Document type: DU ETD
Collection: Geology Theses  
Title Gully Erosion in Northwestern Colorado: A Case Study
Author(s) Doerner, James Patrick
School/Department Department of Geography
Institution University of Denver
Degree Type Master's
Degree Name M.A.
Type of Resource text
Degree Date 1988 August
Digital Origin reformatted digital
Rights Statement All Rights Reserved
Reason for Restrictions No restrictions
Type of Restriction No restrictions
Keyword(s) Geography
Genre Dissertations, Academic
Abstract Gullies are common landforms throughout the arid and semiarid regions of the world. These steep-walled channels range in depth from less than ten feet to more than a hundred feet (Bryan, 1925). The term 'gully' may be applied to any channel that is so deep that it cannot be crossed by a wheeled vehicle or eliminated by plowing (Peterson, 1950).

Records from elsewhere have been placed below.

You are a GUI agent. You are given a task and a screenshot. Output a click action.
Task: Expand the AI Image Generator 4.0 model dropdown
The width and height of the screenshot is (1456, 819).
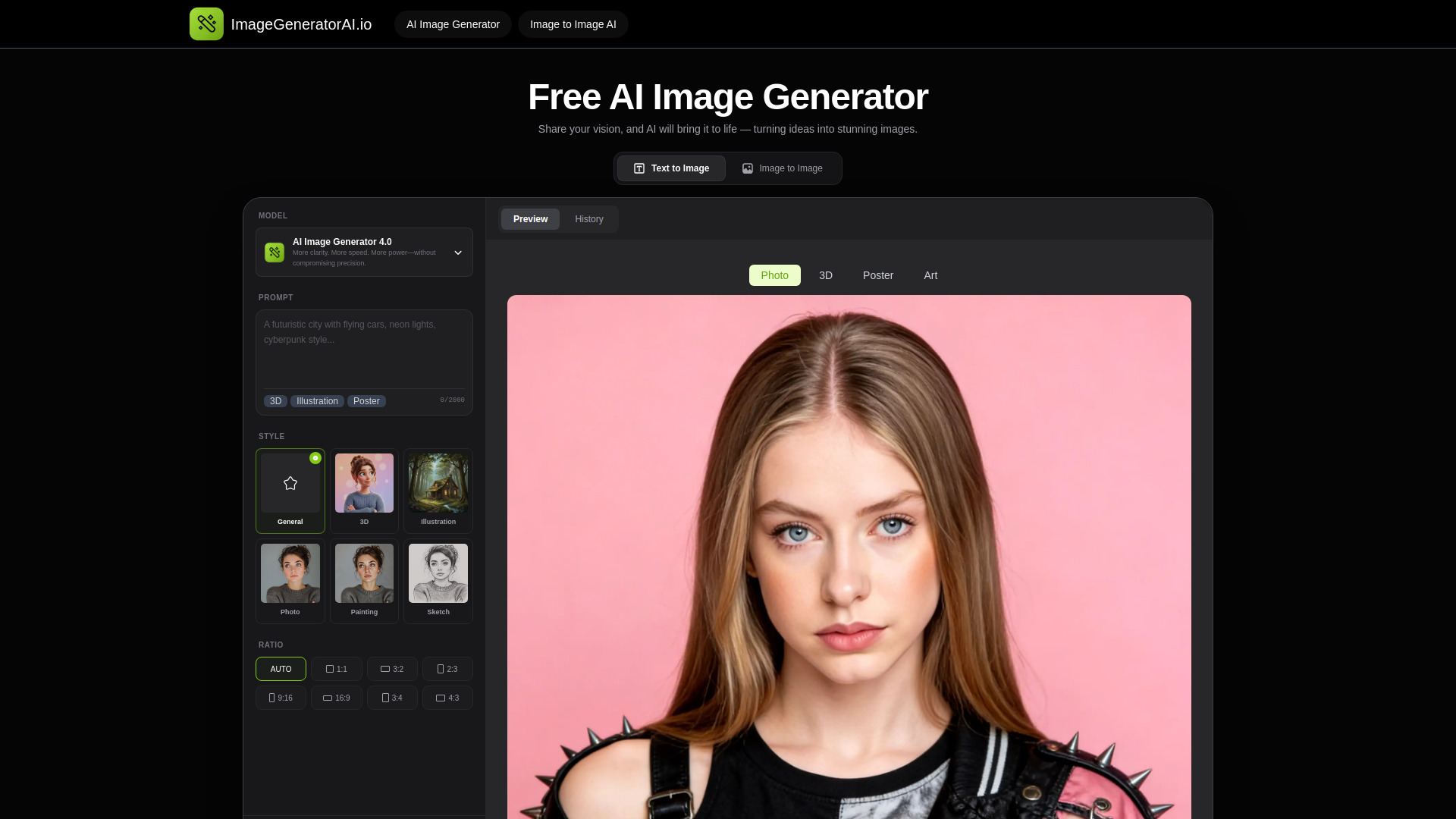tap(458, 252)
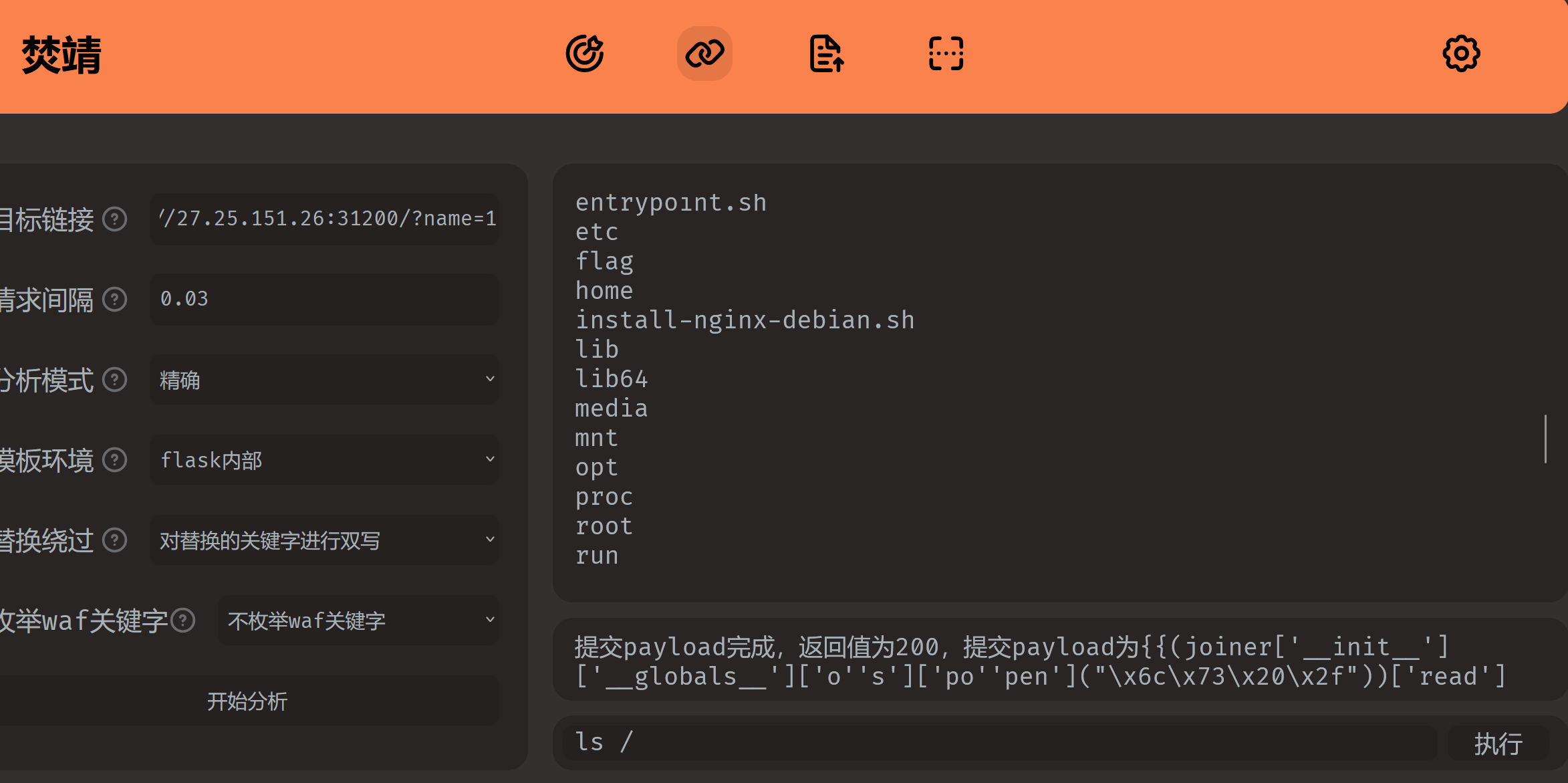Click help icon next to 请求间隔

pos(115,300)
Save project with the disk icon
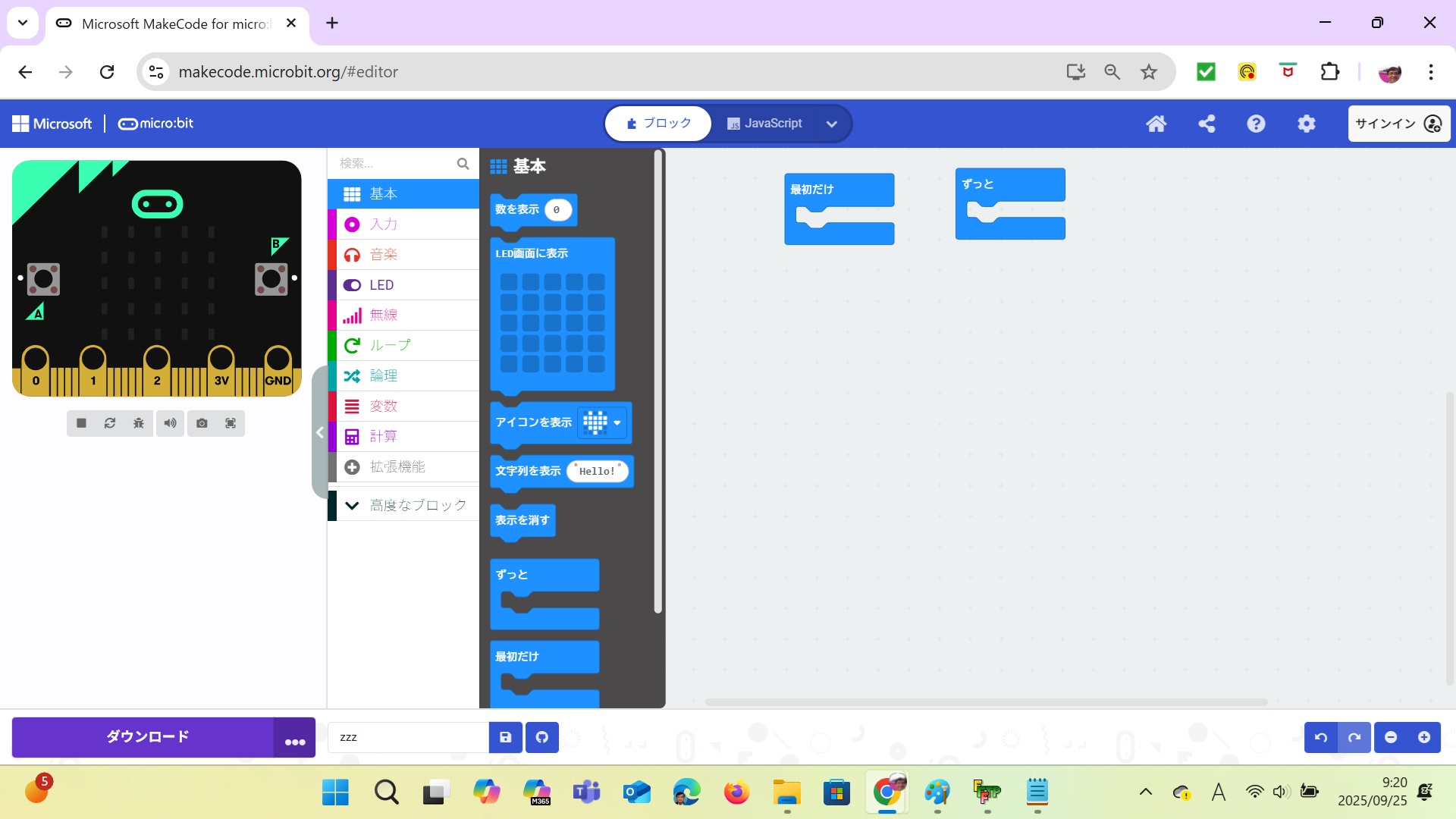The width and height of the screenshot is (1456, 819). pyautogui.click(x=506, y=737)
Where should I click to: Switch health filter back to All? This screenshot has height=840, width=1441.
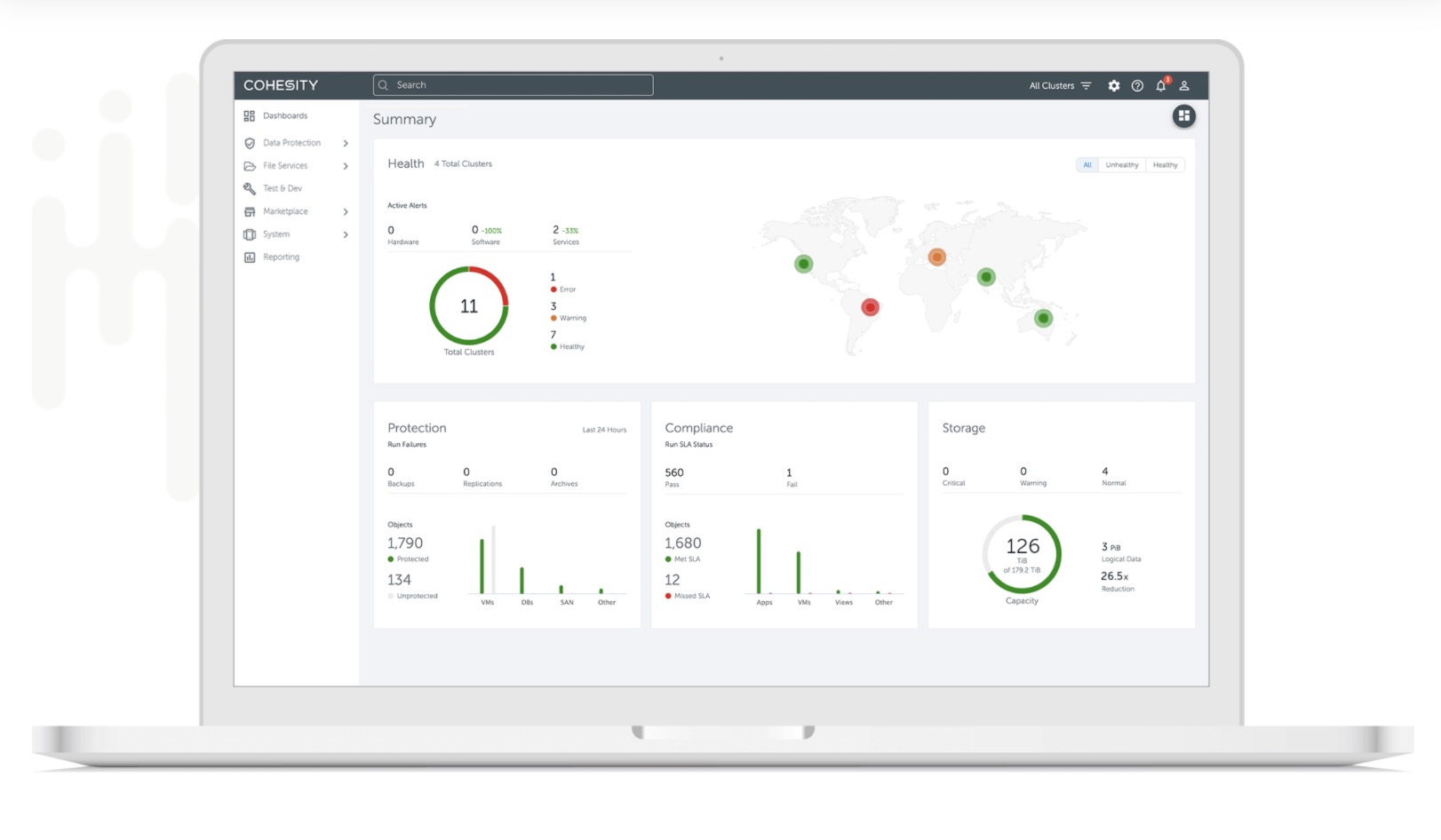pos(1087,164)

The terminology applied to gullies varies with geographic location. In North Africa and in the Near East it is called a wadi. In India it is known as a nullah. In the southwestern United States it is sometimes referred to as an arroyo. Significance of Gullies Erosion of gullies is responsible for widespread destruction of valuable lands in the western United States. Gullies represent an unstable landform; one that is dynamic, and one that is a part of a transforming drainage network (Schumm, et. al., 1984). Field studies by Heede (1982) showed that gully erosion may cause rejuvenation of tributaries and an increase in sediment yield from a drainage network. The production of large volumes of sediment can adversely affect water quality and reservoir capacity (Patton and Schumm, 1975). Bryan (1925) and Heede (1979) report changes in flow regimes from perennial to ephemeral due to the lowering of the local water table following gully incision. The water table may be lowered to an elevation that it will no longer support subirrigated vegetation, thus increasing the erodibility of the valley floor by reducing the protective vegetation cover.